Perry Grossman, Supervising Attorney, Voting Rights Project, New York Civil Liberties Union (NYCLU) said, “Voting rights are under attack around the country and, in the absence of federal leadership, New York has the blueprint for fair and just elections. Today, by passing the John R. Lewis Voting Rights Act of New York, Senate lawmakers made an enormous stride toward ensuring communities that have historically been denied an equal opportunity to participate in the political process can cast a meaningful ballot — without obstruction, interference, or discrimination, and we urge the Assembly to follow their lead. We’re also immensely grateful that the Senate passed a bill today establishing the New York Voting and Elections Database, which creates a vital resource to diagnose and cure inequities in voting with data required for evidence-based policymaking.”
Blair Horner, NYPIRG Executive Director said, “NYPIRG applauds Senate action on this package of elections reforms. Included in these measures are new tools to combat efforts to suppress the vote. Given the ongoing attacks on voting rights, these steps can show the nation a blueprint for action.”

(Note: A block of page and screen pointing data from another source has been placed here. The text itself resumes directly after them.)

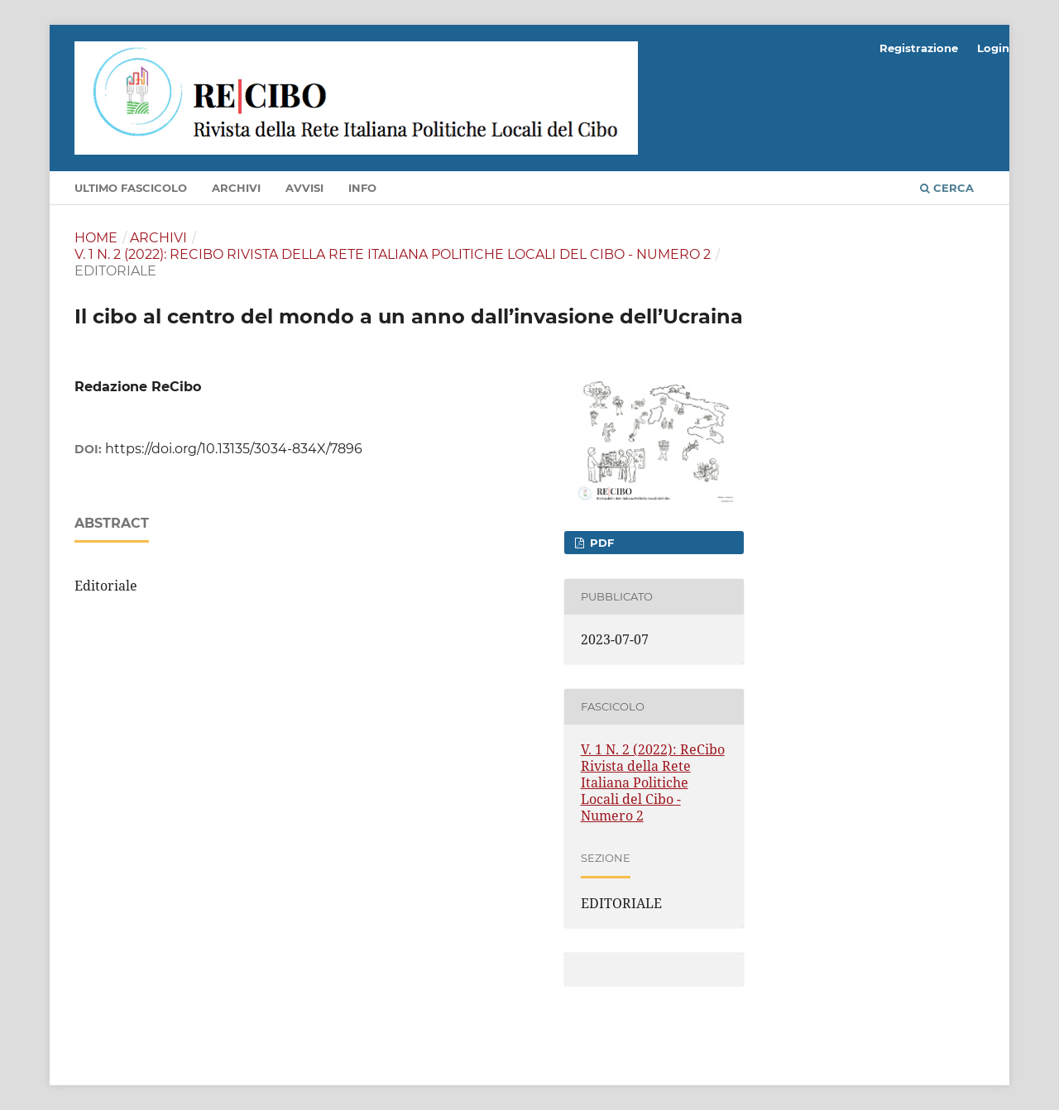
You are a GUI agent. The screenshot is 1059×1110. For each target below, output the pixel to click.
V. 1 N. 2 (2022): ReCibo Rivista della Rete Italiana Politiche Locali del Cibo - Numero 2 (392, 254)
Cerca (947, 187)
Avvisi (304, 187)
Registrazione (918, 48)
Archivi (236, 187)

Dustin Czarny, Onondaga County Board of Elections Commissioner and Chair of the NYS Elections Commissioner Association Democratic Caucus said, “Now more than ever it is important for New York to lead on the issue of Voter protection. Passing The Rep. John Lewis Voting Rights Act (S1046E) will establish New York as a national leader in this important fight. This comprehensive first of its kind bill will provide needed oversight which is specially needed with the failure of the federal courts to protect voters. This bill along with enhancing penalties for the Act to Penalize Voter Deception and Suppression (S1032) and Preventing Electronic Interference (S118) will give New Yorkers the protections needed to ensure successful elections. Finally, the Establishing the New York Voting and Elections Database (S8202) will provide a standard for retention of election data that is vital for campaigns and activists to conduct elections and locate it in a central depository that will be a benefit for all of New York.”

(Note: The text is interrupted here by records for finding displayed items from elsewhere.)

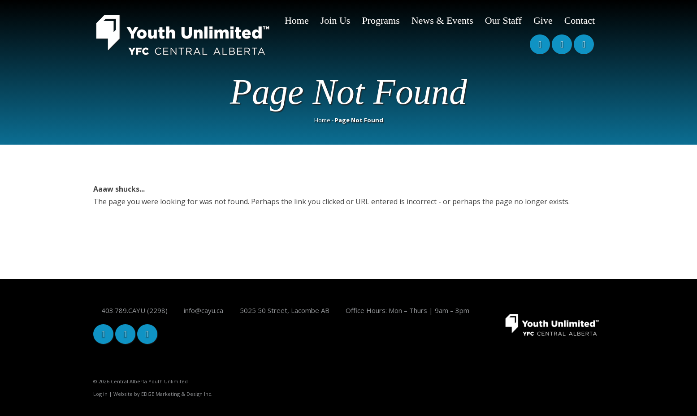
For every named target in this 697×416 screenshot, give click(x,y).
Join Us (335, 20)
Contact (579, 20)
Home (297, 20)
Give (543, 20)
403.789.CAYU (123, 310)
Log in (100, 393)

Lurie Daniel-Favors, Esq, Acting Executive Director, Center for Law and Social Justice at Medgar Evers College (CLSJ) said, “The New York State Voting Rights Act proposed by State Senator Zellnor Myrie and passed by the Senate will protect Black New Yorkers and other people of color from voter discrimination fueled by restrictive and onerous laws that chip away at minority suffrage. This critical legislation will restore the protections gutted by the 2013 Shelby County vs Holder Supreme Court decision and allow our communities to more freely engage in America’s great democracy by casting ballots to determine its future at every level. This is the very type of community-centered leadership that our communities deserve.”
Lourdes M. Rosado, President and General Counsel of LatinoJustice PRLDEF said, “As we’re seeing hundreds of bills introduced around the country to suppress voting and silence voters of color, passing the John R. Lewis Voting Rights Act of New York is critical to strengthen protections against racial discrimination and voter intimidation at the polls. LatinoJustice PRLDEF strongly supports the John R. Lewis Voting Rights Act of New York because it will help us protect the fundamental right to vote and make voting more accessible to our Latino communities and all voters.”